Treating Exacerbations of Chronic Pain

Wednesday, 09 March 2005 13:48
Print

 

Exacerbations of chronic pain may cause patients to present to the emergency department with acute episodes, commonly of back or abdominal pain. Of course, there may also be acute conditions, which occur that are unrelated to the chronic condition, or post-operative analgesia is required.

In this situation, the usual medication is insufficient to provide analgesia but will interact with any treatment given for the acute condition. If the patient is on opiate medication, they will have developed tolerance to the effect not only of the medications they are taking, but also a degree of cross-tolerance to the effect of other opioid drugs.

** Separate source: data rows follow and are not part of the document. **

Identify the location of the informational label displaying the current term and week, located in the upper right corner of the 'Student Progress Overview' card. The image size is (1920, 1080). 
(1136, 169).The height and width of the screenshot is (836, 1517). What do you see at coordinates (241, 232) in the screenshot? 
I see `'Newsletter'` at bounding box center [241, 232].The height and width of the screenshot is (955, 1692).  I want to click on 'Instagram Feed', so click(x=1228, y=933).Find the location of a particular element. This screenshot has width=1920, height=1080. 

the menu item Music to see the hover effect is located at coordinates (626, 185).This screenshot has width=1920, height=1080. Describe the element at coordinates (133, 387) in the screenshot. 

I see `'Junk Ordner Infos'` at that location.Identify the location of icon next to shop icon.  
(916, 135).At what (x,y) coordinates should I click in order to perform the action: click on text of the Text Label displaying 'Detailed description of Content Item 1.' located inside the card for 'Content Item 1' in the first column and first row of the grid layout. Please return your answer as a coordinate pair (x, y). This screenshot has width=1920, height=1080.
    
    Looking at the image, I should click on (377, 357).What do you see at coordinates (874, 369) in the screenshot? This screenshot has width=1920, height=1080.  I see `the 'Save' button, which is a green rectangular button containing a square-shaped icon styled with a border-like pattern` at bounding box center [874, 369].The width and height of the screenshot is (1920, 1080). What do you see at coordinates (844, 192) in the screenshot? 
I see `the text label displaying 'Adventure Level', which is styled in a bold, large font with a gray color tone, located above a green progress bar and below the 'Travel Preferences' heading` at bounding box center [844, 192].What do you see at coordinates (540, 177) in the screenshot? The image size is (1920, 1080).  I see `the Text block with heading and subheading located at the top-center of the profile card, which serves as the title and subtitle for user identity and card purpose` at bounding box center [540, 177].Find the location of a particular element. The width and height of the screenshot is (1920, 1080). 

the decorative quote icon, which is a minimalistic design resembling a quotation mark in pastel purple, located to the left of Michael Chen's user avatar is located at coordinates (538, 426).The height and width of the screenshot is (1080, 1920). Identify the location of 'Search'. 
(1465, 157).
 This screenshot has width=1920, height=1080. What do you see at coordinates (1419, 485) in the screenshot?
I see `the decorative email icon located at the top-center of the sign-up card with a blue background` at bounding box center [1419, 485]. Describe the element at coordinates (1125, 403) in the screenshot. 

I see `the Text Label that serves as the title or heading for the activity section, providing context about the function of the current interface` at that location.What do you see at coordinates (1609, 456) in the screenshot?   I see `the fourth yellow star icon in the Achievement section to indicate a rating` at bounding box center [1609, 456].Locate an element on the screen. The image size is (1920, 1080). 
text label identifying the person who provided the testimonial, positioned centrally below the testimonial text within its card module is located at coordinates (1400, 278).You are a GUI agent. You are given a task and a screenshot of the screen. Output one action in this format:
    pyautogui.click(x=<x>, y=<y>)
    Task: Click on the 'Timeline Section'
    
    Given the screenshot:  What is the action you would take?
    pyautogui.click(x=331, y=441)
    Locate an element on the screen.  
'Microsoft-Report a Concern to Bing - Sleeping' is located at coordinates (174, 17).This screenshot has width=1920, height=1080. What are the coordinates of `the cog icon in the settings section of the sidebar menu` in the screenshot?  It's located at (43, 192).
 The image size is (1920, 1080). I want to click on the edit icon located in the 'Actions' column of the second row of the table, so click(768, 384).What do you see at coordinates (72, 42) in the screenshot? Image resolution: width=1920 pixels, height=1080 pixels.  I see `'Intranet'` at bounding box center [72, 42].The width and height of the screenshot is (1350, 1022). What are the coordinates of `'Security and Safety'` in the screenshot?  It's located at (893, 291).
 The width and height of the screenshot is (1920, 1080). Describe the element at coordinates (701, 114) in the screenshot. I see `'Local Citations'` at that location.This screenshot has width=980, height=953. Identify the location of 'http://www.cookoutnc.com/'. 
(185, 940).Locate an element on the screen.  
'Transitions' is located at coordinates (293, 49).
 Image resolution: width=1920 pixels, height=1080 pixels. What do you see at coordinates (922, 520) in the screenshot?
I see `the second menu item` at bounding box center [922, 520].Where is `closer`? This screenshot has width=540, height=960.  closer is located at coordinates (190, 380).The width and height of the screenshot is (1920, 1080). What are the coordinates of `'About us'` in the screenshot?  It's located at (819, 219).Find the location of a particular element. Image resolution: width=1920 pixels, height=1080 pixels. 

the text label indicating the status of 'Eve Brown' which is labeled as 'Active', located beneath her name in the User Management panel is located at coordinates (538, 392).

This cannot necessarily be accurately predicted as it will vary between individuals. It is not within the scope of this article to address the complexities of prescribing under these conditions.

However, it is worth noting Mehl-Madrona's study published in 1999([1]). This looked at use of a combination of keterolac and chlorpromazine to replace the more usual meperidine/promethazine combination in the emergency room for exacerbations of chronic pain.

Keterolac is a potent Non-steroidal anti-inflammatory drug (NSAID) that is indicated for moderate to severe pain (NOT mild pain), chlorpromazine is a neuroleptic. Meperidine (pethidine) is a short-acting opiate given intramuscularly and promazine is given to prevent nausea and vomiting which may be induced by meperidine.

Patients were given either intramuscular doses of 60mg keterolac +50-75 mg chlorpromazine (KET-CHLOR) (depending on weight) or 50mg meperidine plus 25-50mg promethazine (MEP-PROM). (heavier patients were given 1.5 doses).

It was found that the pain relief of the 2 different protocols was comparable, but the KET-CHLOR patients had fewer side effects and this combination worked better for nausea (chlorpromazine is a more potent antiemetic than promazine).

The fluctuating course of arachnoiditis often involves periods of ?flare-up' for which at present there is no established treatment.

However, it may be appropriate to consider a course of anti-inflammatory measures such as NSAIDs or perhaps steroids in periods of increased inflammation, provided that this can be distinguished from ?mechanical' exacerbations comprising muscle spasm and/or joint pain etc. 

In any case, NSAID medication may well be helpful in analgesic terms aside from any anti-inflammatory activity. This aspect of the treatment of arachnoiditis requires further investigation.


[1] Mehl-Madrona LE J Am Board Fam Pract 1999; 12(3):188-194 Comparison of keterolac-chlorpromazine with meperidine-promethazine for treatment of exacerbations of chronic pain.